◆ Work order:
Write out exactly the lines running from the one with "Task: Click the dropdown" to the end of the data, including both of those lines and excluding pictures.

-=-=-

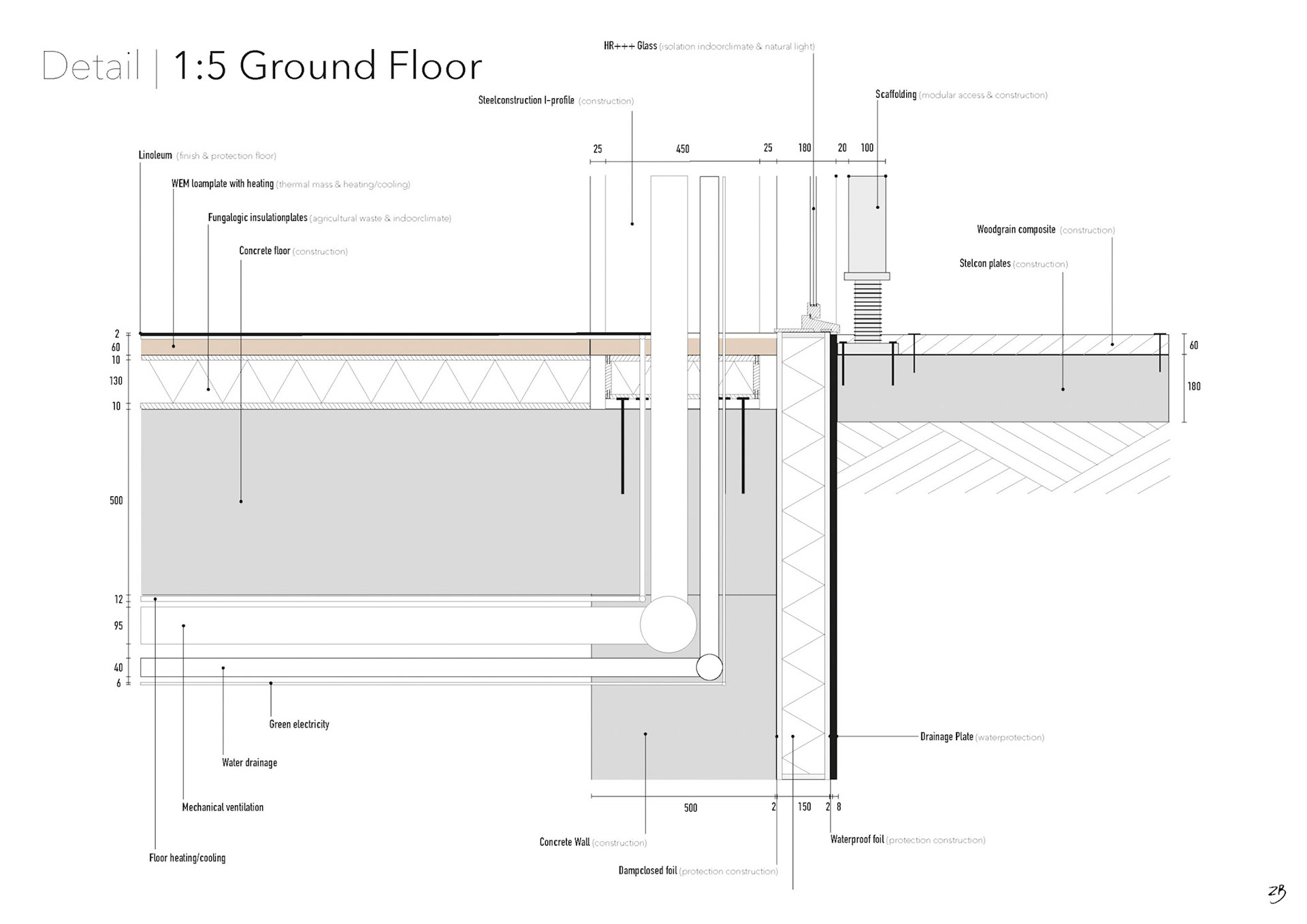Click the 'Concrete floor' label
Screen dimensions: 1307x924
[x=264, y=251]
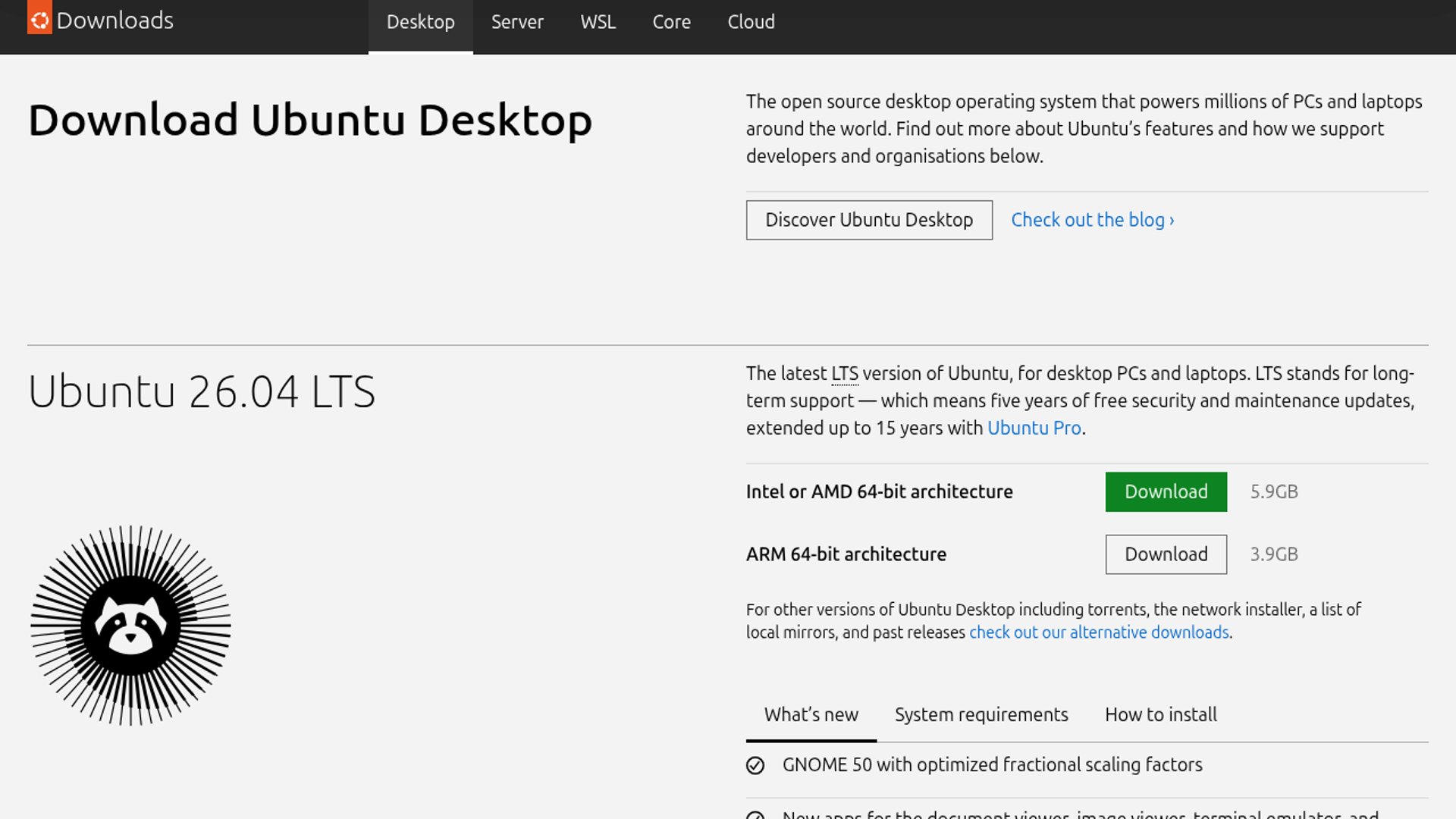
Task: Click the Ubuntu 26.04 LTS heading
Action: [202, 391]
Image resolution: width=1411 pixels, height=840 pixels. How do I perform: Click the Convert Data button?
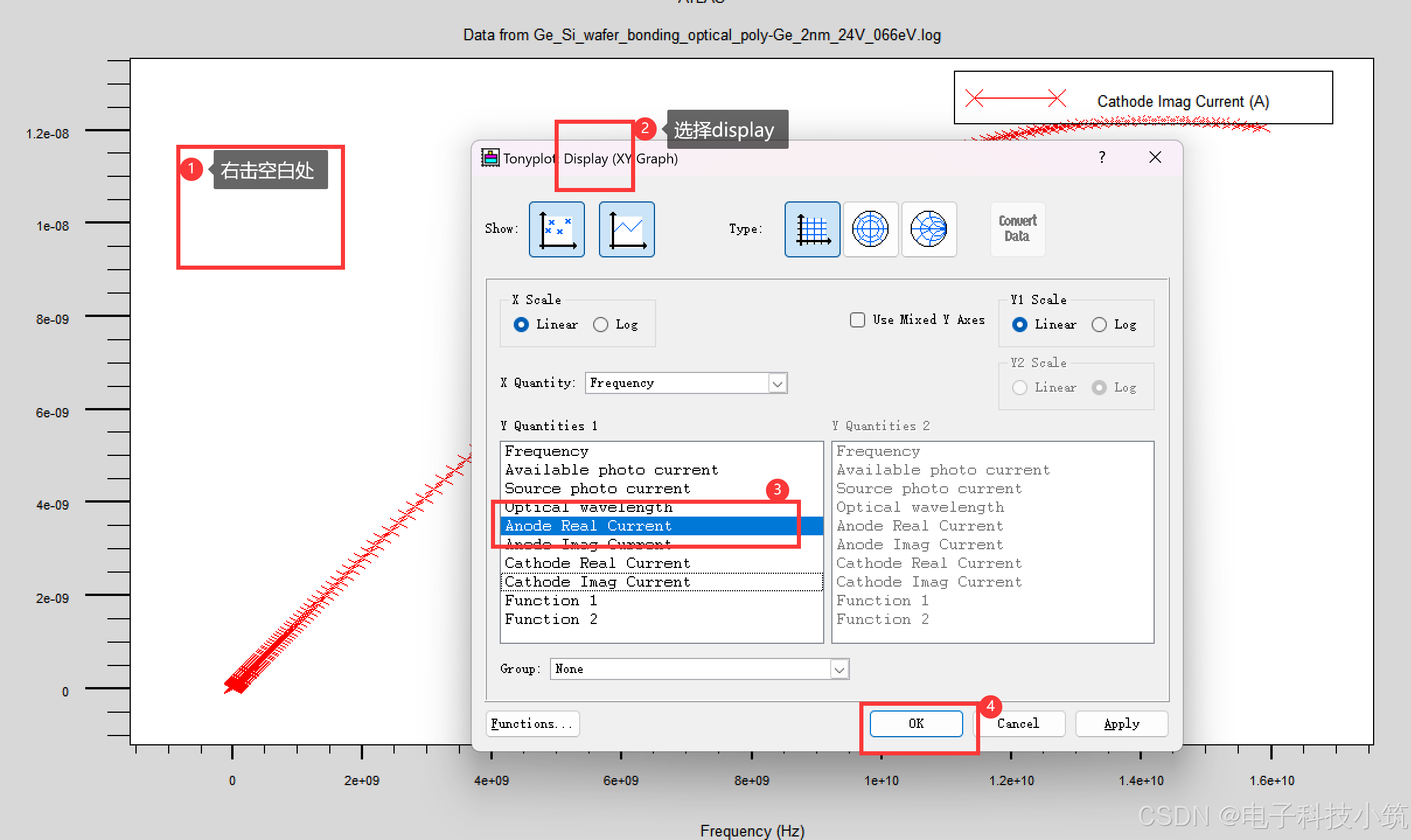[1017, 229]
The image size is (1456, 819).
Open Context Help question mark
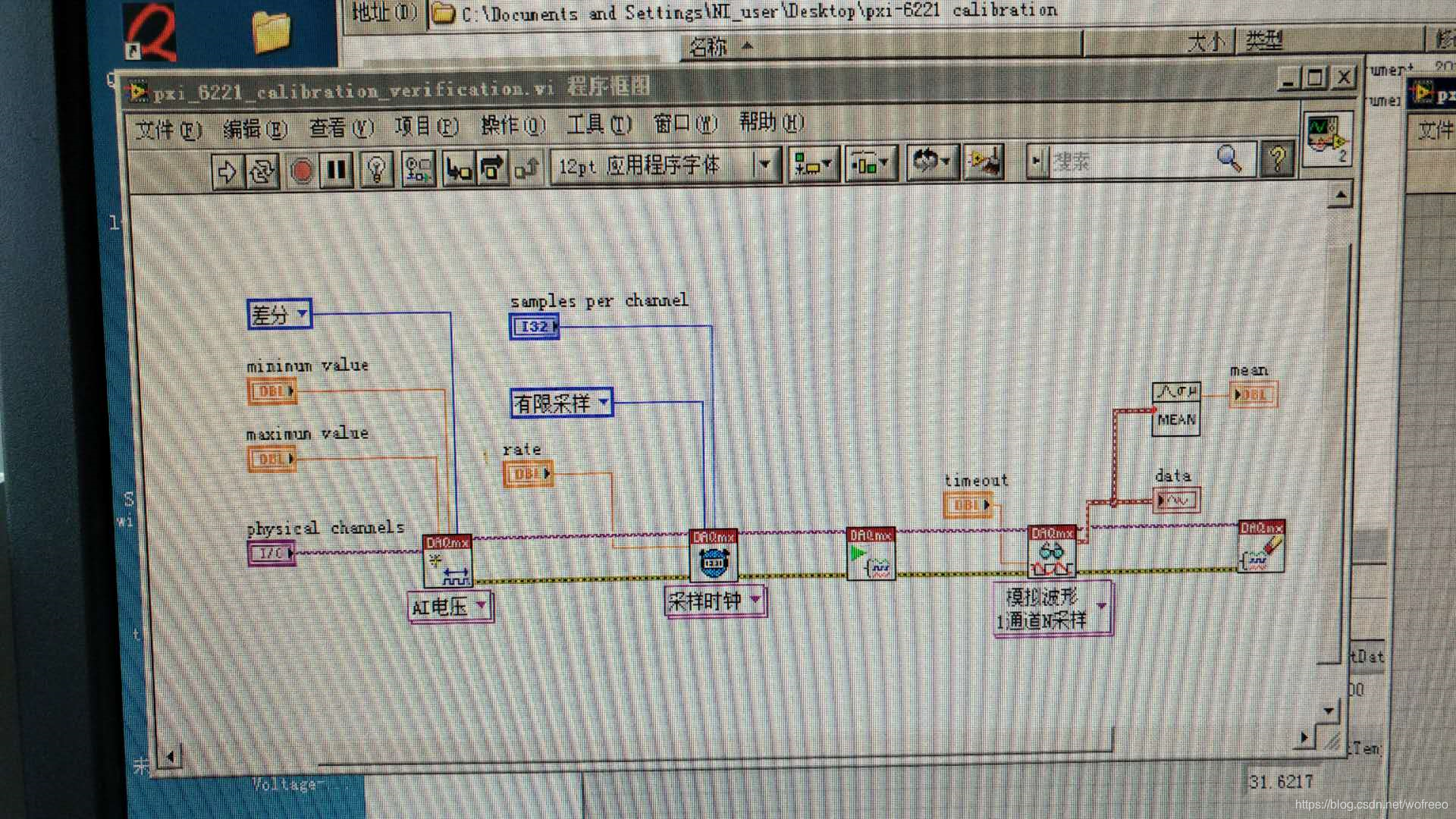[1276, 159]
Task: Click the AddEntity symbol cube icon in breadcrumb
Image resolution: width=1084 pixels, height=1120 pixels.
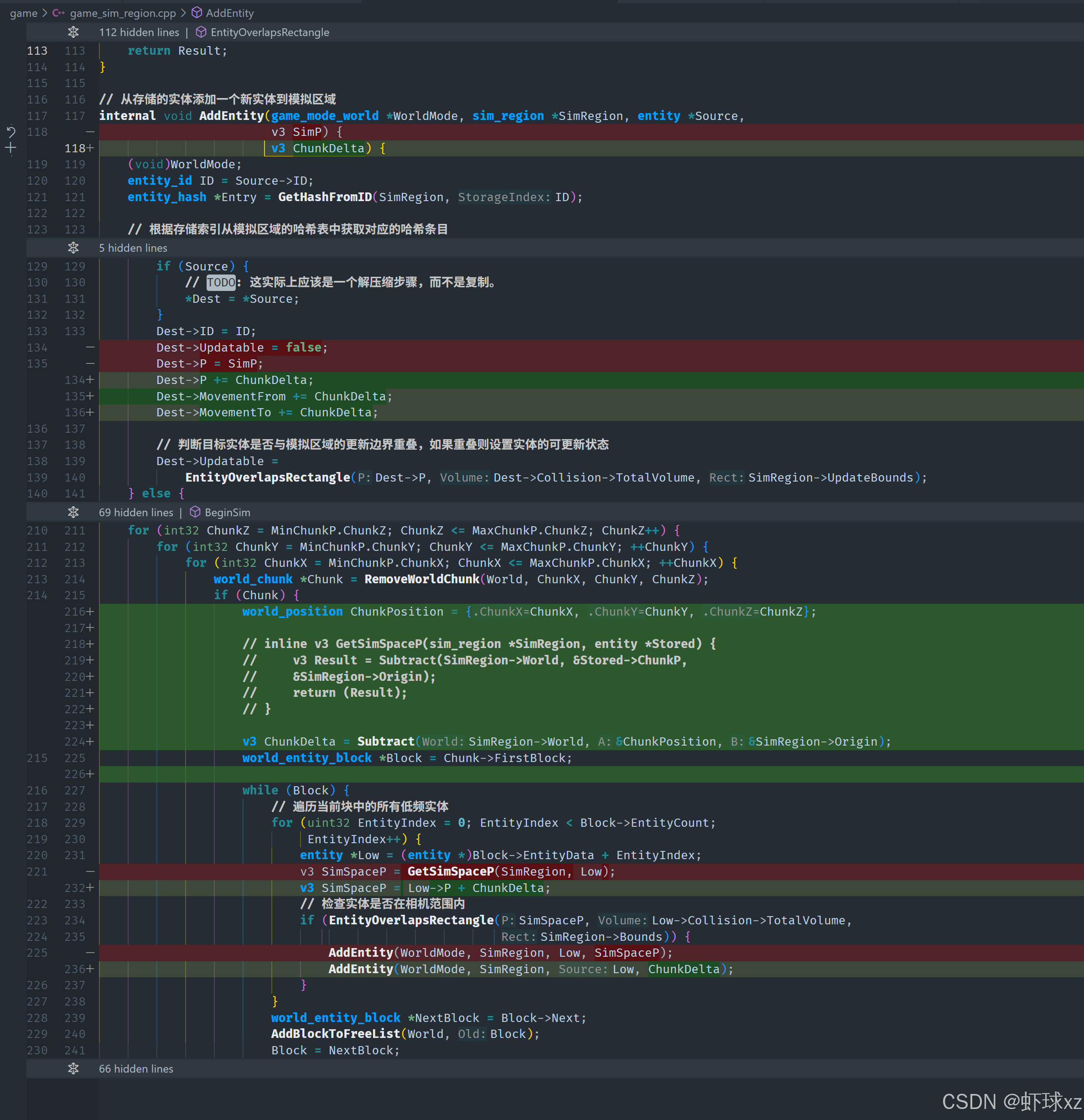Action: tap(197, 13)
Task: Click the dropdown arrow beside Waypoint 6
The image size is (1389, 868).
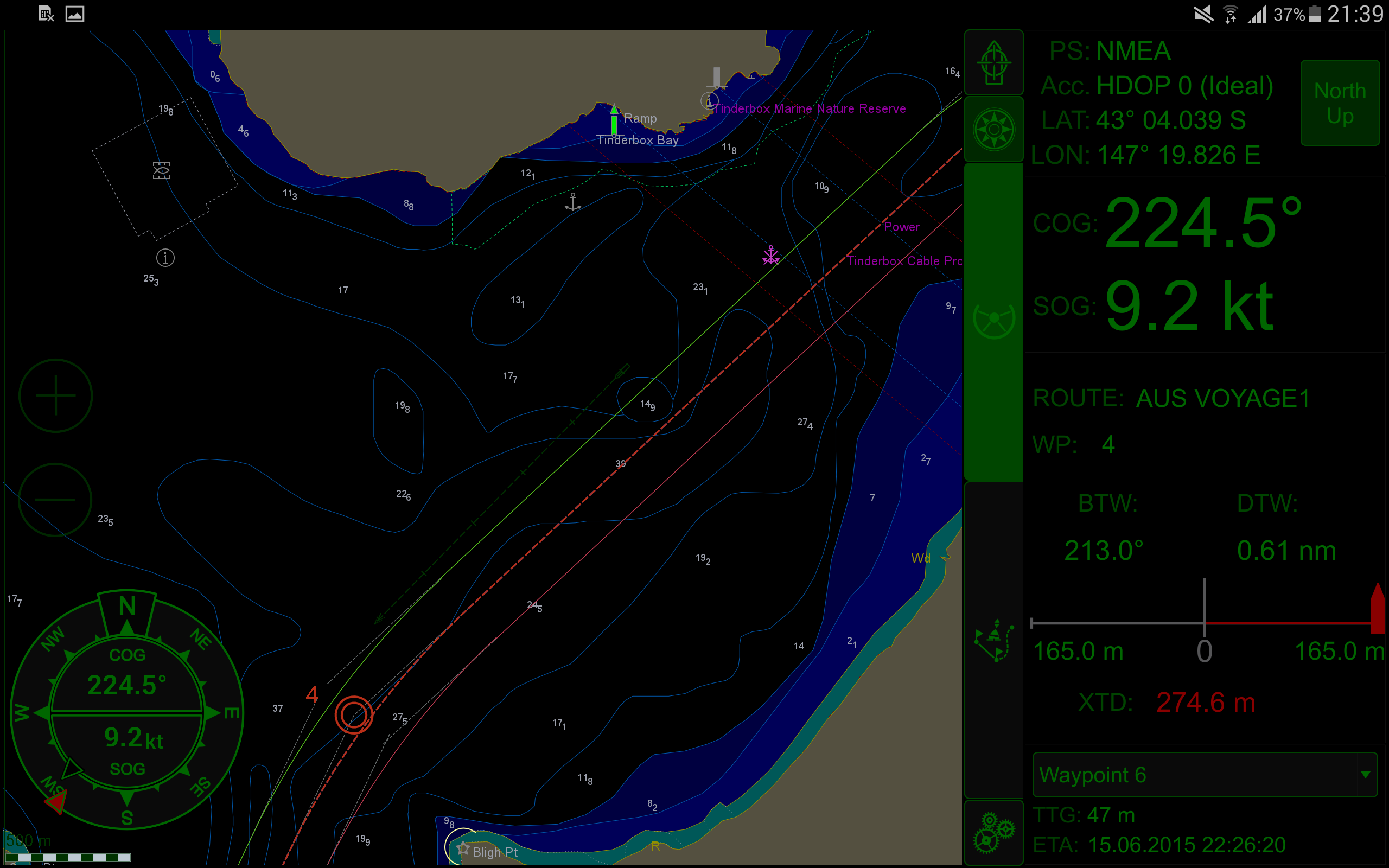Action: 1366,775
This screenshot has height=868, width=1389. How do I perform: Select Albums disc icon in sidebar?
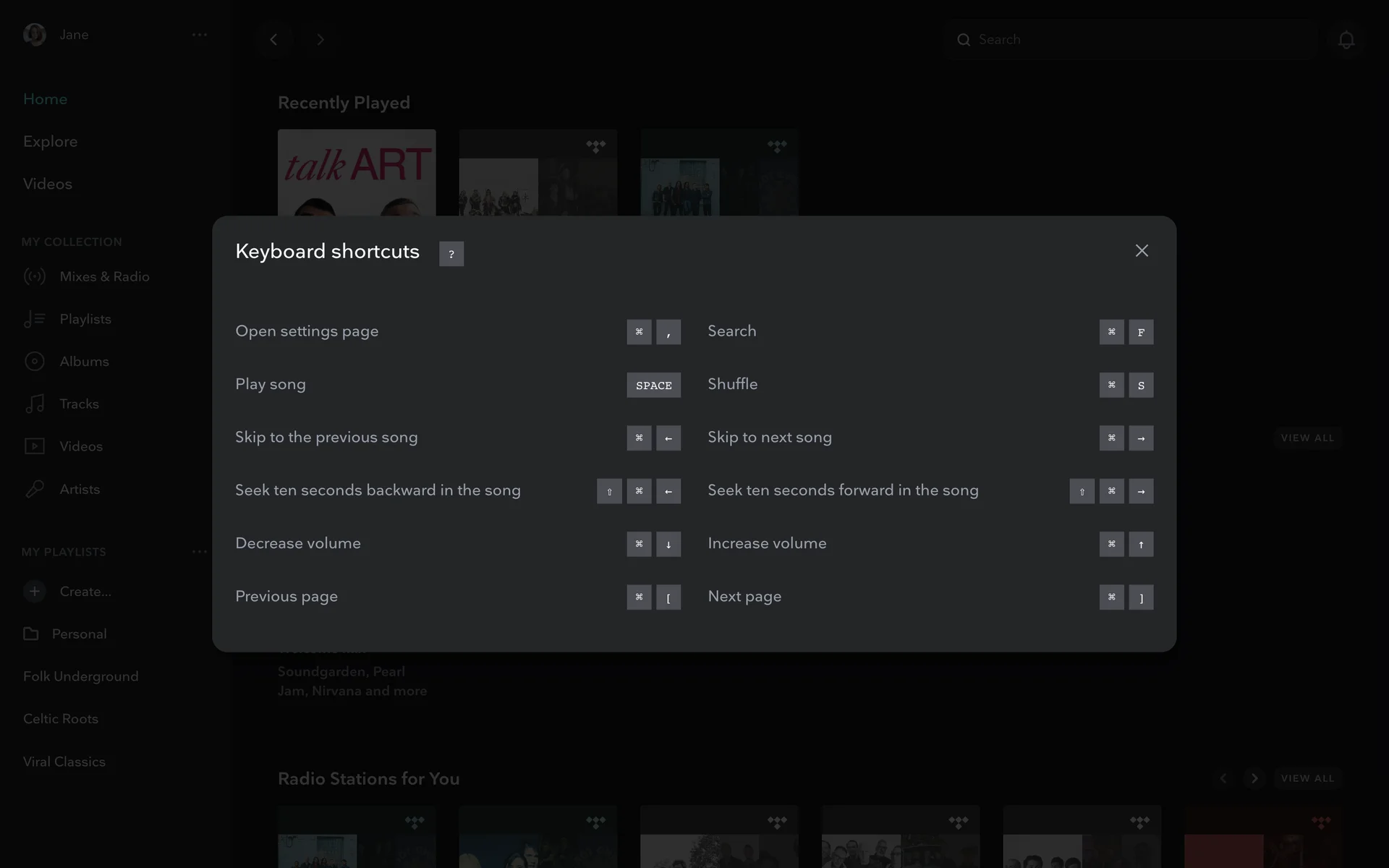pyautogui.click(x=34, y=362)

-=-=-

◆ Task response:
Task: Click the dropdown arrow beside Waypoint 6
The image size is (1389, 868).
Action: 1366,775
This screenshot has height=868, width=1389. How do I perform: Select Albums disc icon in sidebar?
pyautogui.click(x=34, y=362)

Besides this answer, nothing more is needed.